Ora più che mai è chiaro come se venissero tenuti referendum per l’indipendenza scozzese e l’unificazione dell’isola d’Irlanda, Londra ne uscirebbe malamente smembrata; bisogna, però, tenere in considerazione quanto siano realistiche queste opzioni di “opt-out”: se è vero che sarebbe sufficiente un voto popolare, è anche vero che questo voto popolare deve essere autorizzato da Londra, che pare difficile possa dare semaforo verde.

Altre frizioni e malcontento possono essere riscontrate in quello che è il cuore, specialmente economico, del paese: Londra e la City. Negli ultimi mesi, Sadiq Khan, uscito nuovamente vittorioso alle amministrative come sindaco di Londra, ha tuonato che, in base a un rapporto commissionato ai consulenti economici della Cambridge Econometrics, che ha stimato quanto velocemente l’economia sarebbe cresciuta se il paese avesse votato per la permanenza, la Brexit sia costata alla nazione 140 miliardi di sterline e un deficit che dall’attuale 6 % potrebbe raggiungere il 10 % nel 2035.

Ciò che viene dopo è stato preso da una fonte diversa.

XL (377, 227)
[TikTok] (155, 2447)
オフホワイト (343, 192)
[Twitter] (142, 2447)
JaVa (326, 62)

Questo mostra tutto il malcontento di una città che nel 2016 votò al 75,3 % per la permanenza e che rimane la più ricca d’Europa in termini di pil pro capite.

Se si aggiunge, inoltre, che, sulla base di dati raccolti da YouGov, solo l’8% dei Brittons considera la manovra un successo e il 66 % crede che il governo la stia gestendo in mal maniera, pare sempre più evidente come, ad oggi, anche nell’opinione pubblica, la Brexit risulta deludente e come forse, dovesse tenere oggi stesso un nuovo referendum, la risicata maggioranza dei “leavers” uscirebbe sconfitta.

Il Regno Unito è prossimo alle elezioni: dopo le recenti amministrative, che hanno visto una vera e propria disfatta dei Tories, Rishi Sunak, recentemente, e a sorpresa, ha annunciato che le urne si apriranno il 4 luglio. Una scelta strategica che arriva al fine di limitare i danni, non dando la possibilità ai Labours di spiegare le vele a pieno vento per la campagna elettorale.

I sondaggi danno in ascesa i Labours, con Starmer che si prepara a prendere la carica di Prime Minister dopo 14 anni di opposizione. Sull’altra sponda, per i Tories si preannuncia la mazzata elettorale più pesante da quella del 1997. Il fatto che Starmer, convinto europeista, domini i sondaggi, anche a scapito della corrente euroscettica del suo partito, rappresentata da Corbyn, pesantemente sconfitta nel 2019, è probabilmente uno dei sintomi del grave disappunto generato dalla Brexit.

In ogni caso, quello che è certo, come messo in evidenza da Starmer stesso, è che ora “alea iacta est”, ed è inutile piangere sul latte versato, e che quindi nessun referendum per rientrare nell’orbita dell’integrazione sarà tenuto.

Al di là che sia stato un successo o meno, c’è la sensazione che la popolazione britannica sia in questo momento straordinariamente stanca e esaurita dalla questione e che ormai sia compiacente, o rassegnata, del  percorso tracciato dal referendum del 2016.